In addition, there are loss and loss adjustment expense risk factors that affect workers' compensation claims that can change over time and also cause our loss reserves to fluctuate. Some examples of these risk factors include, but are not limited to, the following:
• recovery time from the injury;
• degree of patient responsiveness to treatment;
• use of pharmaceutical drugs;
• type and effectiveness of medical treatments;
• frequency of visits to healthcare providers;
• changes in costs of medical treatments;
• availability of new medical treatments and equipment;
• types of healthcare providers used;
• availability of light duty for early return to work;
• attorney involvement;
• legislative reform;
• wage inflation in states that index benefits; and
• changes in administrative policies of second injury funds.
Our loss reserve estimates can also vary due to factors that affect our book of primary insurance and reinsurance business. Some examples of these risk factors include, but are not limited to, the following:
• mix of injury type;
• change in mix of business by state;
• change in mix of business by employer type;
• small volume of internal data; and
• significant exposure growth over recent data periods.
Impact of Changes in Key Assumptions on Reserve Volatility. The most significant factor currently impacting our loss reserve estimates is the reliance on historical reserving patterns and loss payments from Majestic and Twin Bridges and the industry, also referred to as loss development patterns. The actuarial methods that we use depend at varying levels on loss development patterns based on past information. Development is defined as the difference, on successive valuation dates, between observed values of certain fundamental metrics that may be used in the loss reserve estimation process. For example, the data may be paid losses, case incurred losses and the change in case reserves or claim counts, including reported claims, closed claims or reopened claims. Development can be expected, meaning it is consistent with prior results; favorable (better than expected); or unfavorable (worse than expected). In all cases, we are comparing the actual development of the data in the current valuation with what was expected based on the historical patterns in the underlying data. Favorable development indicates a basis for reducing the estimated ultimate loss amounts, thereby increasing net income, while unfavorable development indicates a basis for increasing the estimated ultimate loss amounts, thereby decreasing net income. We reflect the favorable or unfavorable development in loss reserves in the results of operations in the period in which the ultimate loss estimates are changed.

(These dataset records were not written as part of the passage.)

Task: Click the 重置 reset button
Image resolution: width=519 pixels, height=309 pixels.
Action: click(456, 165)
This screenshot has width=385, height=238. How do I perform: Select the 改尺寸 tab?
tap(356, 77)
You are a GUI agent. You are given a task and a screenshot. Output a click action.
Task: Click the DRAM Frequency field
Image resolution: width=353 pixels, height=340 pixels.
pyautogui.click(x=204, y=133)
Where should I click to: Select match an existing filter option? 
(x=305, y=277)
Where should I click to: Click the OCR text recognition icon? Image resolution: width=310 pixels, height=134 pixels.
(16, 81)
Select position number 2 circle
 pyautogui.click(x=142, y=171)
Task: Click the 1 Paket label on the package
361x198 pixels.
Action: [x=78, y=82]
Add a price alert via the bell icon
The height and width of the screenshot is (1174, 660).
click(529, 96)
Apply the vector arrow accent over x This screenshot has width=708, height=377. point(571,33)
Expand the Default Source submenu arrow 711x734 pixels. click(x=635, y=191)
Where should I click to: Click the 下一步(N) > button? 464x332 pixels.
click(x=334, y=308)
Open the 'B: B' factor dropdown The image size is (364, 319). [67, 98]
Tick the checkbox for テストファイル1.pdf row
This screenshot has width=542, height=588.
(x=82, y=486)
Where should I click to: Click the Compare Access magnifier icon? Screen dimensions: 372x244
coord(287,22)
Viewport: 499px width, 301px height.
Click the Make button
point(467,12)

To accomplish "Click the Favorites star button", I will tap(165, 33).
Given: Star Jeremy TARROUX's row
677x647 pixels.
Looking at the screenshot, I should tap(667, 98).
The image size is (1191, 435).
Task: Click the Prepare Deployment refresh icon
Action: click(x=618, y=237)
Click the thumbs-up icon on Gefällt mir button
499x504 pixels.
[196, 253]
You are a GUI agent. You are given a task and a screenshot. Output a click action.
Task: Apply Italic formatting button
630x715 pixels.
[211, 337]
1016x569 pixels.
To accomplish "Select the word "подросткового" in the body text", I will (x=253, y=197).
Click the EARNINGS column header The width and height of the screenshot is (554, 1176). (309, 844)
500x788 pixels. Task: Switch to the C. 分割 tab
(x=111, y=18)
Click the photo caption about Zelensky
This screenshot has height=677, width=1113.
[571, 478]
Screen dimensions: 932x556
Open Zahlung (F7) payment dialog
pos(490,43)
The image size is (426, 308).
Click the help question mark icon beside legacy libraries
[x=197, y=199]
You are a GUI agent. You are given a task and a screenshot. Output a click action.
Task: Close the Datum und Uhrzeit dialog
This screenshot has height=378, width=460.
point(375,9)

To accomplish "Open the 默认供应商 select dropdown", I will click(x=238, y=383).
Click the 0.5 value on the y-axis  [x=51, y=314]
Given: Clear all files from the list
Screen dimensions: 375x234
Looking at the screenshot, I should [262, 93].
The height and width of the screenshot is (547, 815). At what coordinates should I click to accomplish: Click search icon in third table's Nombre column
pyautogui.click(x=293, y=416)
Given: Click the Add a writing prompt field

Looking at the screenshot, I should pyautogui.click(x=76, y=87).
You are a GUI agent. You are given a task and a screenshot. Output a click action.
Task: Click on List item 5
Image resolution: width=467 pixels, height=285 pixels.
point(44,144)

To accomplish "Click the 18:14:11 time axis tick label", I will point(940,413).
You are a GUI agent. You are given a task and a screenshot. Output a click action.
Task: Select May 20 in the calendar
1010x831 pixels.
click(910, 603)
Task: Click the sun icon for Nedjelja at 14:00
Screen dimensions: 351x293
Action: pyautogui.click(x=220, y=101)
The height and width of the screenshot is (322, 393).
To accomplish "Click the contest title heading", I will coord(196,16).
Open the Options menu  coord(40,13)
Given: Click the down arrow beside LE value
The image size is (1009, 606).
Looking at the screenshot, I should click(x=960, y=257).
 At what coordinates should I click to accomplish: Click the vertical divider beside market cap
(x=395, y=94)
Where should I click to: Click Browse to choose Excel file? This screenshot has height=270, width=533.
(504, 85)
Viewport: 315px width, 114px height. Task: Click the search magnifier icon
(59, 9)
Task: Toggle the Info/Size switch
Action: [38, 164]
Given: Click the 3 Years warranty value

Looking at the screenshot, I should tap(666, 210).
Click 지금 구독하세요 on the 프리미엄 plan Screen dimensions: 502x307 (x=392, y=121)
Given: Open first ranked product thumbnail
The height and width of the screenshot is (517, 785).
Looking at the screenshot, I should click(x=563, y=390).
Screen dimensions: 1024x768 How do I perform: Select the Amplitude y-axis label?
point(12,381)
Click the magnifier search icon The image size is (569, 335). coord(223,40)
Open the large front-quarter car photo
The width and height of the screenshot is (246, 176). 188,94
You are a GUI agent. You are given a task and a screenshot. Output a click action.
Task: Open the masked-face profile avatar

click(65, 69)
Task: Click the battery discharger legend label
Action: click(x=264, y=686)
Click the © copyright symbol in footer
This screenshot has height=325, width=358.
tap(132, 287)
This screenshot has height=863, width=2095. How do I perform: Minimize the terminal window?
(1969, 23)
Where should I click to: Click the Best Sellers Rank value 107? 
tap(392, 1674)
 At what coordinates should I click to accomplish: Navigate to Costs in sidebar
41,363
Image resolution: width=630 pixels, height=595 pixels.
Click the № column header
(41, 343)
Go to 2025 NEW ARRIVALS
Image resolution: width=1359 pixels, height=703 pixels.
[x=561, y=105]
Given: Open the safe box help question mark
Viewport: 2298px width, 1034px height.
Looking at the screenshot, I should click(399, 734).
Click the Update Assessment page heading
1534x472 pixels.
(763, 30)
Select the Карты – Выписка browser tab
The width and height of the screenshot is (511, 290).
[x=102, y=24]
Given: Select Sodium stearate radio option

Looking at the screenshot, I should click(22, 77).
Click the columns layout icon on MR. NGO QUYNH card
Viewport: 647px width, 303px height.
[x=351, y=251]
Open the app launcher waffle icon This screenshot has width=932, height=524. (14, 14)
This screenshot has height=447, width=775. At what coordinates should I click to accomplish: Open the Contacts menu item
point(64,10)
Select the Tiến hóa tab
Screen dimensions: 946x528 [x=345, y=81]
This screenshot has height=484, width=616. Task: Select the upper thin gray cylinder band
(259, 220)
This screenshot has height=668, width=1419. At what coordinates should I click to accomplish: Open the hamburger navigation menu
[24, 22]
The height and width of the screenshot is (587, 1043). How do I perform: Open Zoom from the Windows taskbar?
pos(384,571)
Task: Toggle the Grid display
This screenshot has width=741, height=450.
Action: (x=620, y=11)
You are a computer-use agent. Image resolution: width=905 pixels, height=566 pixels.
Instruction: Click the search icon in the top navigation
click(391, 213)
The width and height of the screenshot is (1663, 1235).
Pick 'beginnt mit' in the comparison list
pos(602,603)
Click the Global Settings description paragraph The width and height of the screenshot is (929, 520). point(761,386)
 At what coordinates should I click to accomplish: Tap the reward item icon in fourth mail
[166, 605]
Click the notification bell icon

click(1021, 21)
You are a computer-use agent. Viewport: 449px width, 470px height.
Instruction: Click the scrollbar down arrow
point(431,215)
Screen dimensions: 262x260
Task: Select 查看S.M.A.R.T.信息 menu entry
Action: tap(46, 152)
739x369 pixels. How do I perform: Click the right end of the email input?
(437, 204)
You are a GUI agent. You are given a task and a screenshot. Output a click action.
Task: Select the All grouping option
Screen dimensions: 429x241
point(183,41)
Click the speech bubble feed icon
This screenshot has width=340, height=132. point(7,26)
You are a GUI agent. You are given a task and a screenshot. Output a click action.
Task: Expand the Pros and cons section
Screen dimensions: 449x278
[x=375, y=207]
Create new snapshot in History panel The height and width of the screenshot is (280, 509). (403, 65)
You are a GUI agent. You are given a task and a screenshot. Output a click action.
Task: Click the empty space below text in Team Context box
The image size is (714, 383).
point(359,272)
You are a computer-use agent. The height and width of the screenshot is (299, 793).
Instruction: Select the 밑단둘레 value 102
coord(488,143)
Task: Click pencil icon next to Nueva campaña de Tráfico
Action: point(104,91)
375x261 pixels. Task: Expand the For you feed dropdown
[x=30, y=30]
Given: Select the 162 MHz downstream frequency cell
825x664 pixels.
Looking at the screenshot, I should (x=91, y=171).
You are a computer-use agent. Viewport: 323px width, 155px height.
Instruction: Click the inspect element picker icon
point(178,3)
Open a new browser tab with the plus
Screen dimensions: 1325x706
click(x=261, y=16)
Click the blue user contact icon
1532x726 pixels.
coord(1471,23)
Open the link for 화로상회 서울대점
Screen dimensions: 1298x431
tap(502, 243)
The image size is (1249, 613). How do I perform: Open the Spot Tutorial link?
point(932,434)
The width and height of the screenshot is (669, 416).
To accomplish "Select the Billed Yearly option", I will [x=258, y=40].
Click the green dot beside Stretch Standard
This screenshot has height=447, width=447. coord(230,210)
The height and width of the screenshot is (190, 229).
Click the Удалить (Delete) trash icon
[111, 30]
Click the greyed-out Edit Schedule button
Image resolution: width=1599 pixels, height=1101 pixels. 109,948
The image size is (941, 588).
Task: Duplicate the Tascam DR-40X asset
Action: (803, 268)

The predictive ability of loss development factors is dependent on consistent underwriting, claims handling, and inflation, among other factors, and predictable legislatively and judicially imposed legal requirements. If all things remain equal, losses incurred in 2008 should develop similarly to losses incurred in 2007 and prior years. Thus, if the net loss ratio, which is calculated by dividing the loss and loss adjustment expense by net premiums earned, for premiums written in year one is 67% we expect that the net loss ratio for premiums written in year 2 also would be 67%. However, due to the inherent uncertainty in the loss development factors, our actual liabilities may differ significantly from our original estimates.
Our estimated ultimate losses for accident year 2008 are based on a combination of the three primary methods described in Item 1 above under the heading "Business - Primary Insurance Segment - Reserves for Losses and Loss Adjustment Expenses," plus consideration of trended premiums. This is consistent with our reserving approach for the current accident year at prior year-end valuations. During the year ended December 31, 2008, we adjusted our current year estimated loss ratio in the primary insurance segment to 77% from 68%. We adjusted the estimated loss ratio for 2008 due to previous rate reductions in California and higher than expected losses associated with certain business underwritten in New York.
For all other accident years, the estimated ultimate losses are developed using a variety of actuarial techniques. In reviewing this information, we consider certain factors to be especially important because they increase the variability risk factors in our loss reserve estimates. Majestic's written premiums have grown consistently since our acquisition in November 2006. Part of this growth results from our geographic diversification of Majestic's product offerings to three new states (New Jersey, New York and Florida) that were not included in Majestic's historical data. In addition, a significant portion of Majestic's loss reserves are related to business written in California, which is based largely on Majestic's book of business prior to our acquisition. Over the last several years, three significant comprehensive legislative reforms were enacted in California which resulted in uncertainty regarding the impact of the reforms on loss payments, loss development and, ultimately, loss reserves. Therefore, Majestic's historical data is less reliable as an indicator of future loss. In response to the reform legislation and a continuing drop in the frequency of workers' compensation claims, the pure premium rates approved by the California Insurance Commissioner effective January 1, 2008 were 65.1% lower than the pure premium rates in effect as of July 1,
2003. We consider all of these factors to be important in our review of the data because they increase the variability risk factors in our loss reserve estimates.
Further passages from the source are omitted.